Someone recently asked me, “why spend time building your own key-value store when other trusted solutions like Redis, Mongo, and CouchDB are available off-the-shelf?”
Because I can!
It all started last year when I began building my wedding web-site. My wife and I tied the knot in September 2012, and I was chartered with building a web-site for the big day. Naturally, being a tech savvy couple, we opted to allow our guests to RSVP online on our wedding web-site. Steak, or fish?
So, the search for a data store began.
I had enough of JDBC, and the monstrosities that came with it – that is, Hibernate and iBATIS. And, I had no intention of firing up a traditional database to store something relatively trivial like a set of RSVP’s to a wedding. Further, given that my wedding web-site was built on Spring 3.2 and ran in a traditional Servlet container, I yearned for a solution that wouldn’t require any additional services or deployment steps. I wanted a data store that would fire up along side of my existing web-applications whenever I started my Servlet container, and just work.
Written in Java 7, Havalo is a zero configuration, non-distributed NoSQL key-value store that runs in any Servlet 3.0 compatible container.
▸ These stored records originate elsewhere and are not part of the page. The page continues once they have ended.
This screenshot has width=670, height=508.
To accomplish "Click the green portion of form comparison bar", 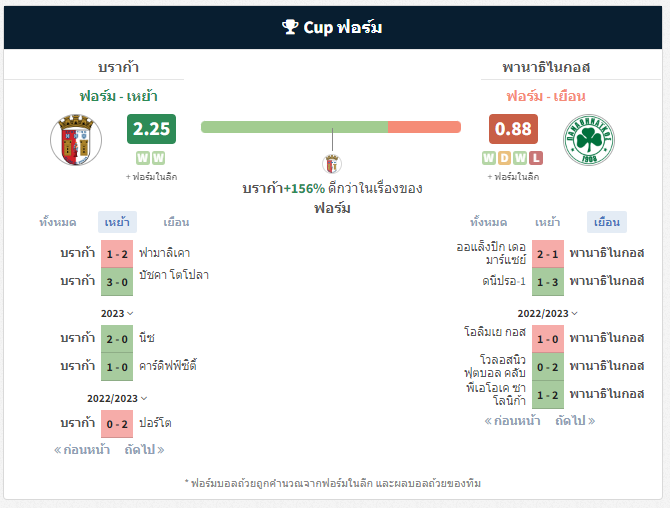I will [x=294, y=127].
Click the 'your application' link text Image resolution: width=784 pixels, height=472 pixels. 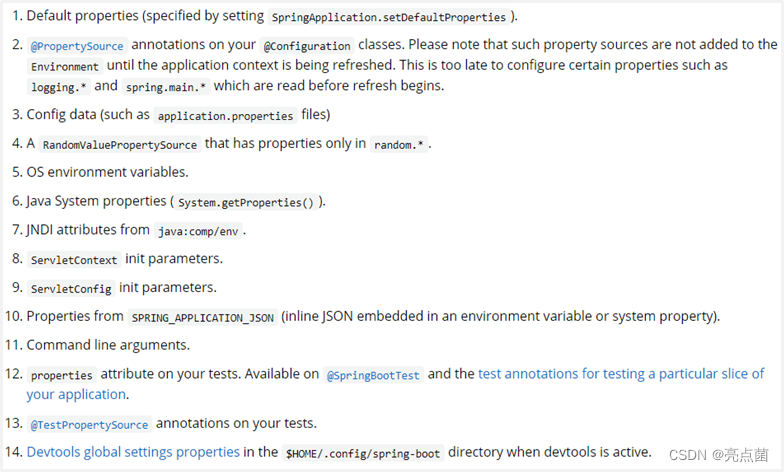click(x=76, y=394)

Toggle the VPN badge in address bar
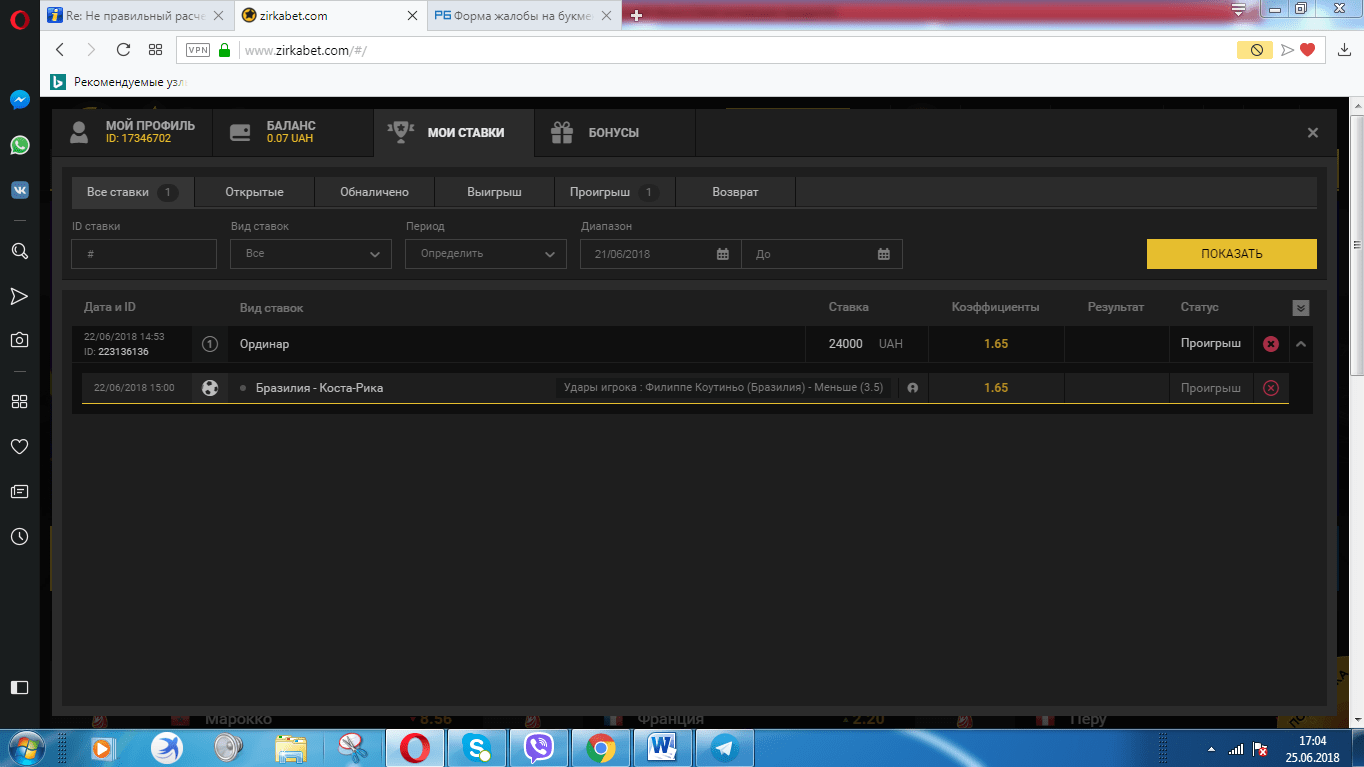pos(198,50)
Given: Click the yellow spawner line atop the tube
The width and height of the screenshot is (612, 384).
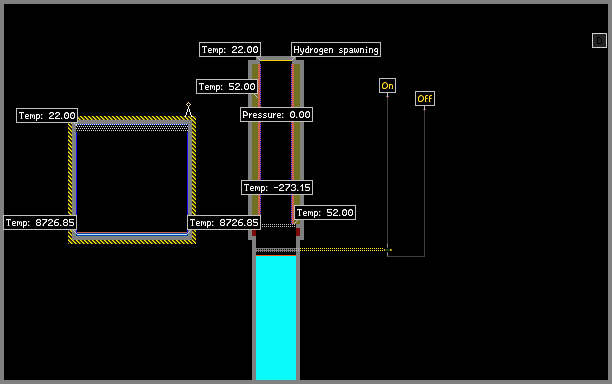Looking at the screenshot, I should [x=276, y=60].
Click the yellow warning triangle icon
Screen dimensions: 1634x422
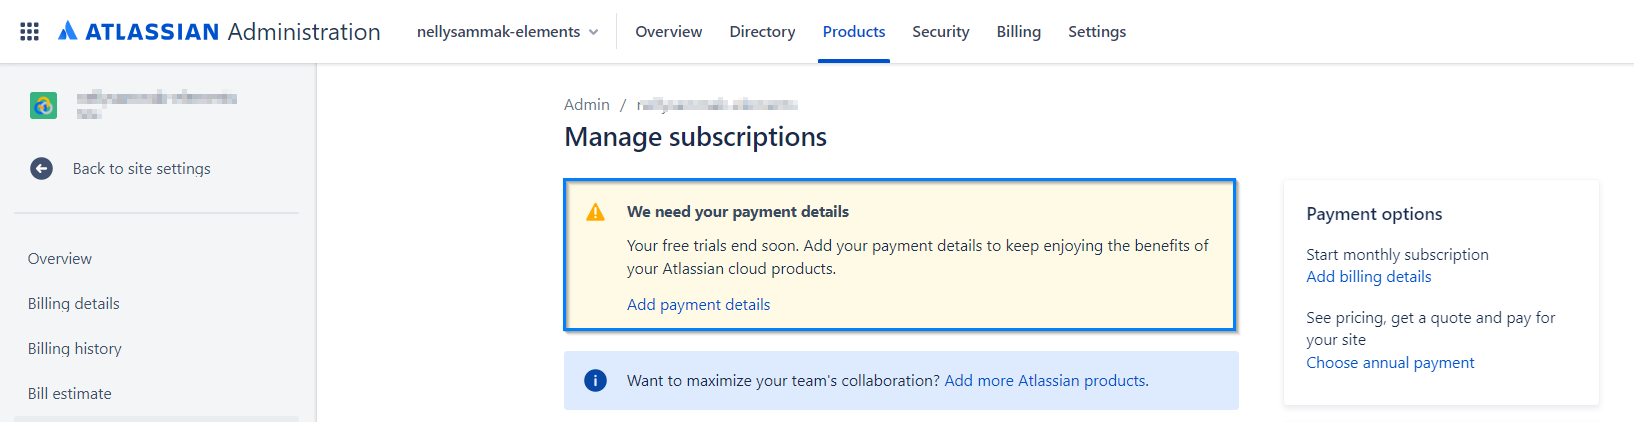595,212
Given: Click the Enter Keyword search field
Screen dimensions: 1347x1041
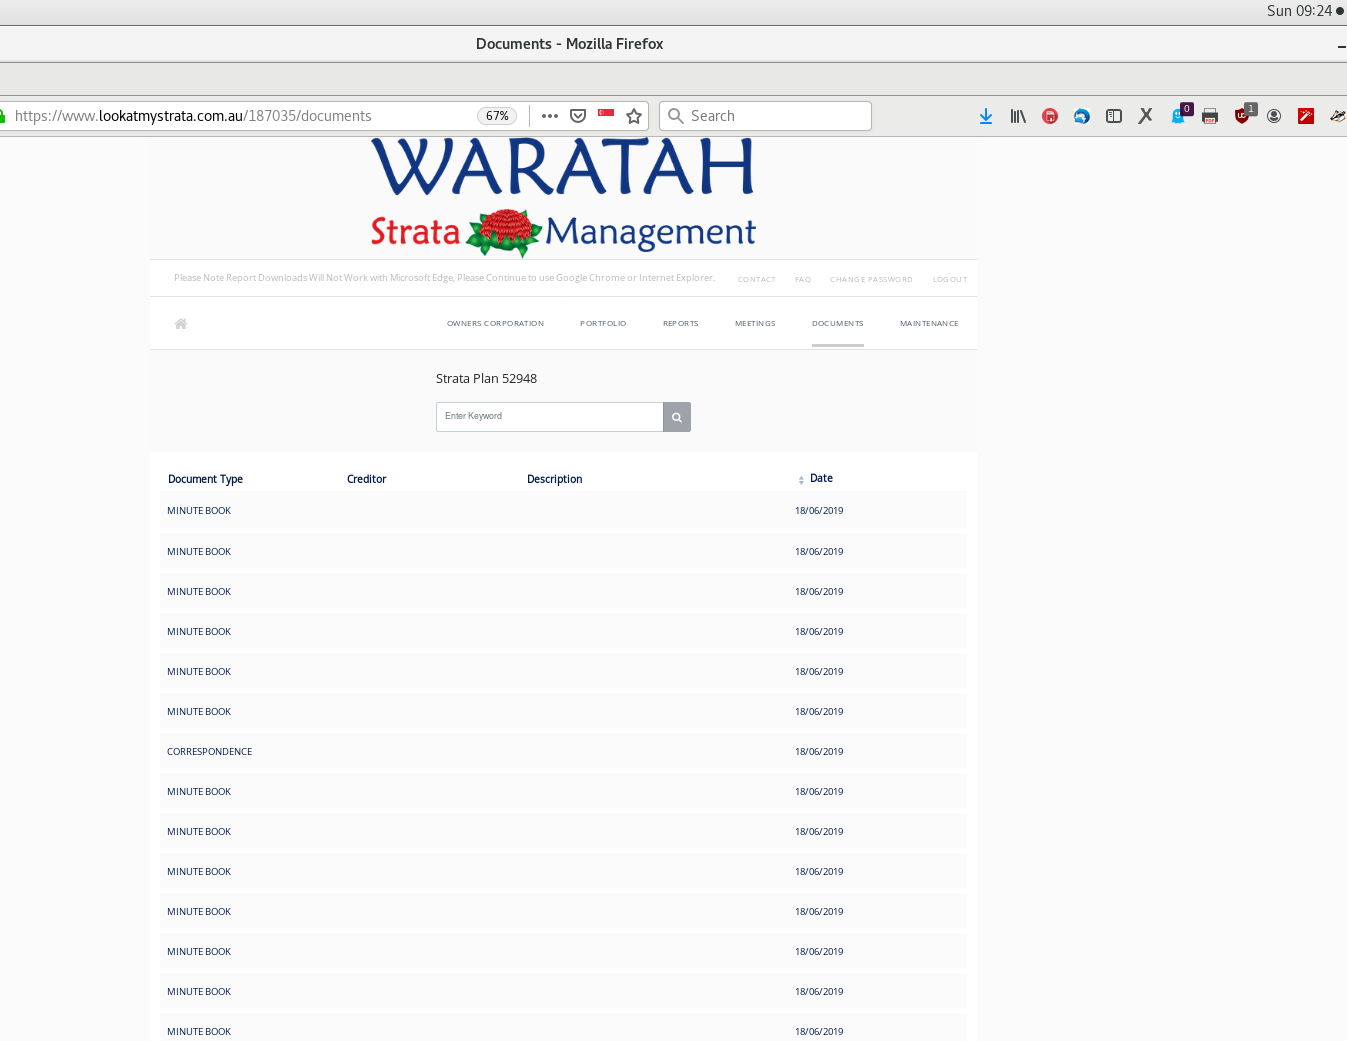Looking at the screenshot, I should (x=549, y=417).
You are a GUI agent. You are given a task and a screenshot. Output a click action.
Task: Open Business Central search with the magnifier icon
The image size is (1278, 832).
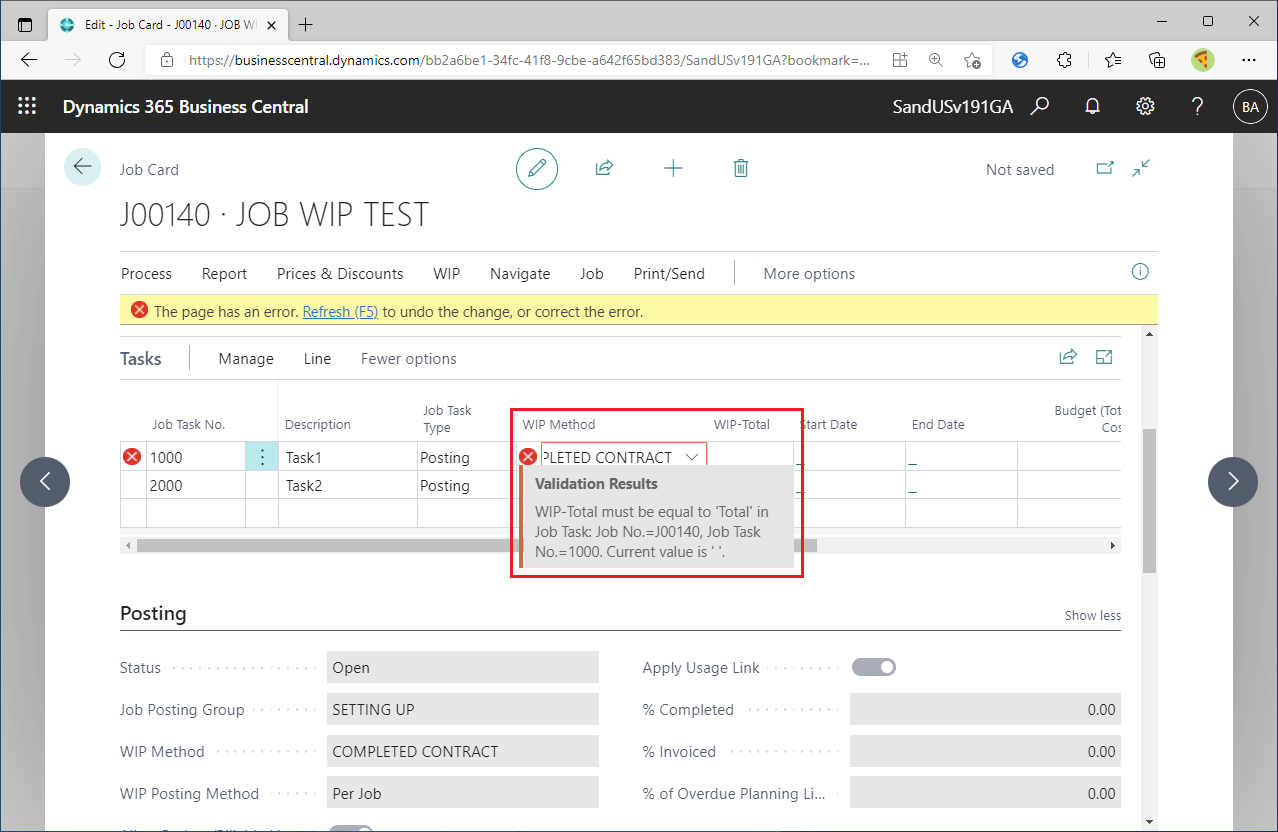point(1040,106)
Sometimes you just need fast NoSQL storage, but don’t need full redundancy and scalability (that’s right,
localhost will do just fine). With Havalo, simply drop a WAR into your favorite Servlet 3.0 compatible container and with almost no configuration you’ll have access to a fast and lightweight K,V store backed by any local mount point for persistent storage. And, Havalo has a pleasantly simple RESTful API for your added enjoyment.
Havalo is built around raw asynchronous Servlets and runs inside of any Servlet 3.0 container. Further, Havalo does not use any bloated frameworks or toolkits, it is as minimal and as lightweight as I could build it.
Oh, and Havalo is open source, licensed for free to the world under the popular MIT License.
There were several technical challenges I overcame while I built Havalo:
Resource Locking - When you “PUT” (upload) an object into Havalo, the object is eventually saved to a disk platter as a vanilla file. Attempting to retrieve this file later in a multi-threaded application lead to strange behavior depending on which file system and operating system you were using. For example, on Windows (NTFS), if one thread in the JVM has a open FileInputStream to a file on disk but another thread in the same JVM comes along and tries to delete that file, the delete will immediately fail. However, on Linux (ext3), the delete will succeed but the file will not be physically removed from the platters until all open file handles pointing to the file are closed. To work around this inconsistent behavior, Havalo does not rely on the file system to manage resource locking. Instead, Havalo uses kolich-bolt internally to manage a set of
ReentrantReadWriteLock’s in memory, which manages reader/writer access to the raw object files on disk.
In Memory Indexing - I spent quite a while trying to identify the right data structures to use internally that would allow fast object insertion and very fast searching of existing object keys. For example, say a user inserted three objects into their bucket, with keys “foo”, “foobar”, and “dog”. I needed a data structure that would let me quickly find objects that started with a given prefix. In this case, if a user asked for all objects that started with “fo”, naturally Havalo would return “foo”, and “foobar”. In the end, I used a Trie data structure, which worked beautifully. In fact, Havalo uses the patricia-trie implementation exclusively.
Filename and filename length - If you’ve ever dealt with an application that saves files to disk, you may be familiar with the restrictions file systems place on the length of your filenames. That is, the length of the path to a file on disk. Most modern file systems, including ext3 and NTFS, strictly enforce a maximum filename length of 255-bytes. So, if Havalo was to accept objects identified by keys longer than 255-bytes, a workaround was required. Fortunately, this was easily solved by base-32 encoding a hash of the given key to produce a normalized filename. Yes, that’s not a typo, base-32. This has an added benefit, in that base-32 only uses the digits 0-9 and uppercase letters A-Z. As a result, this worked around buggy file systems that ignore filename case (e.g., on NTFS a file named “xyz” is the same as “XyZ”). So, using filenames that only contain the digits 0-9 and uppercase letters A-Z completely dances around this problem.
Java Client Bindings - The Havalo API is a RESTful service which deals exclusively in JSON. To facilitate adoption of the API, literally to make it easier to consume the service, I wrote a robust set of Java bindings (a client) for the Havalo API. You’ll find the
havalo-kvs-clientproject is an easy off-the-shelf solution which can be integrated into your own application.
You can find instructions and additional technical details on how to download and configure Havalo for your own environment on my Havalo GitHub page at https://github.com/markkolich/havalo-kvs.
Havalo is open source, so you are always welcome to browse the source and submit a pull request if you’d like to contribute.